Disciplines > Warfare > Articles > Realities of War

People die | Practical paranoia | Much tedium | Stupid orders | Action confusion | Colleague importance | See also

 

In planning, strategizing talking and thinking about war, it can seem like a game, a distant and abstract thing. Even in war games, whether on the field or the computer screen, it still has an underlying safety net. Only when you are out there, facing a real enemy, do realities bite home. Here are just a few.

People die

The first reality of war is that people will die. Not quietly and cleanly in their beds, but noisily and awfully on the battlefield. People get blown apart with blood and guts spilling everywhere. They get mortally wounded and slowly die screaming. Death is close and immediate. Shrapnel is just as effective as bullets. The person next to you can be killed at any time, as can you. 

Death in war is intentional. You are sent to kill others and they are sent to kill you. You are a statistic. Commanders know that they must send people to their deaths and, though they may not spend their resources lightly, will choose to do so if enough ground may be gained.

To go to war is to face death every day. All around you, staring at you, unblinking, in the eye.

Practical paranoia

Risks in war are not small. The enemy will seek you out by any means. Deception is normal and 'rules of war' are easily broken. When you face an apparently empty landscape, there may be a whole army hiding in ditches and behind rocks. When you send secret messages, they may be intercepted or the carriers subverted, coerced or bribed to give you away.
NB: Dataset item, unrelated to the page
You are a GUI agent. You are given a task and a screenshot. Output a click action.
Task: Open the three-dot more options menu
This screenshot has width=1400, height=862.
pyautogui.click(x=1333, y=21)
The practical approach is to be ever alert and never assume you are safe. Scouts are always sent ahead to check the nooks and crannies of the territory. Sentries are needed even far from the front. Spies are spied upon. Secrets must be kept at best as need-to-know and those who do know are always suspected.

Much tedium

Despite the risks, much of warfare is unexciting and boring and many soldiers may see little or no action. A lot of time is spent in preparation and training, which is at least better than the tedium of moving, waiting for orders or waiting for the enemy to act.

This creates a tense paradox where inaction means you stay alive, yet in that boredom soldiers may long for action, just to relieve the tension of not knowing what or when things will start to happen.

Stupid orders

When you are on the front line, orders from above can easily seem stupid. And maybe they are and maybe they are the best thing to do now. Officers at headquarters may not know your present realities, of the fatality of moving, or the desperate need for reinforcements.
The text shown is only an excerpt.